[Source data]
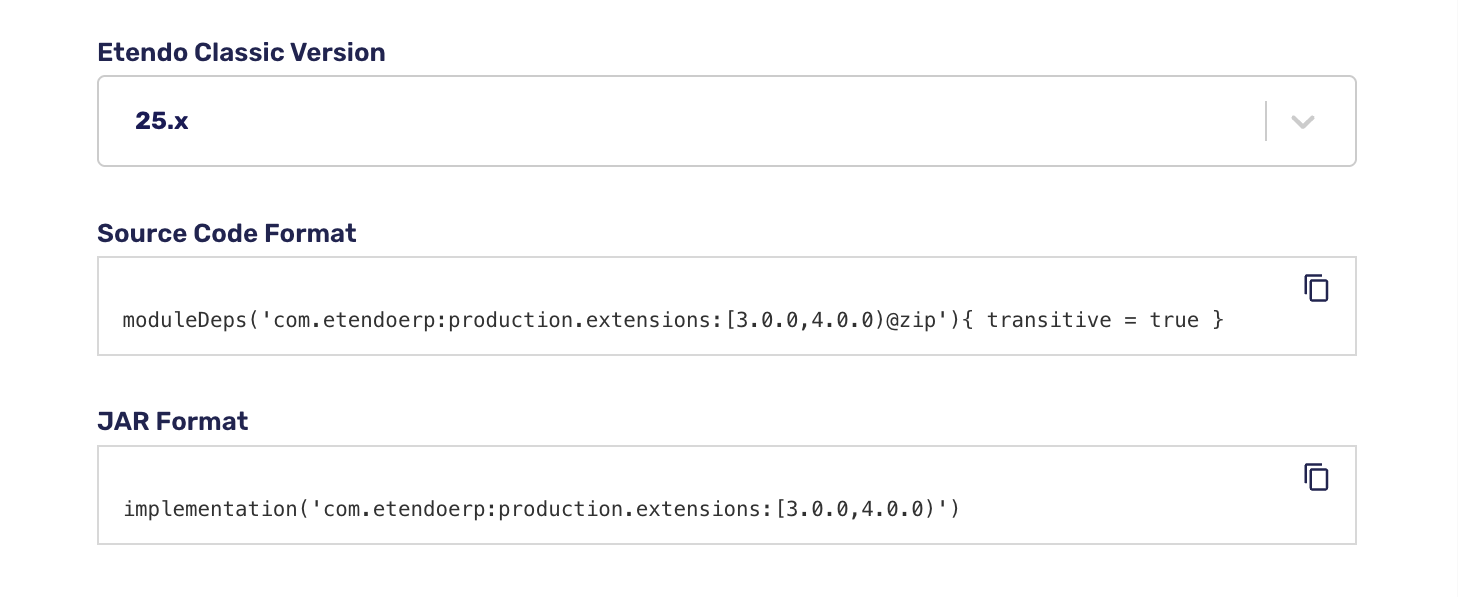Copy the JAR Format dependency snippet
The height and width of the screenshot is (597, 1458).
click(1317, 477)
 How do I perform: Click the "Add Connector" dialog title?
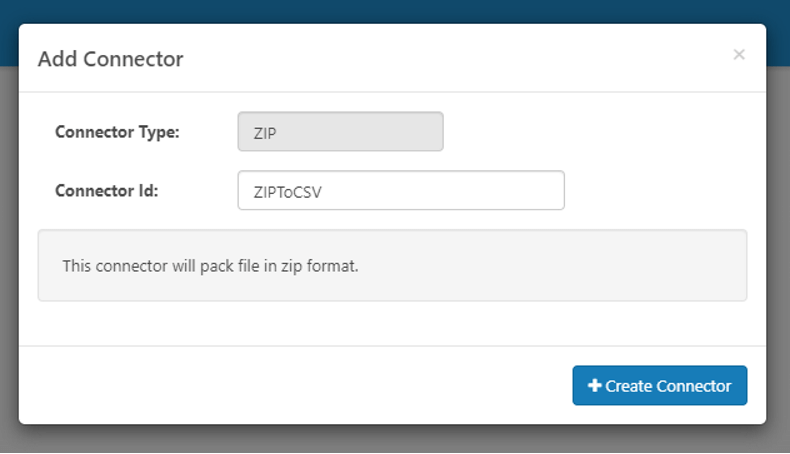tap(110, 59)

▶ [DIRECTIONS] Please, leaving out all pictures, transcribe exactly the lines above from the one containing "How do I perform: Click" through the final line, both included.

▶ [EXPECTED ANSWER]
 How do I perform: Click the "Add Connector" dialog title?
tap(110, 59)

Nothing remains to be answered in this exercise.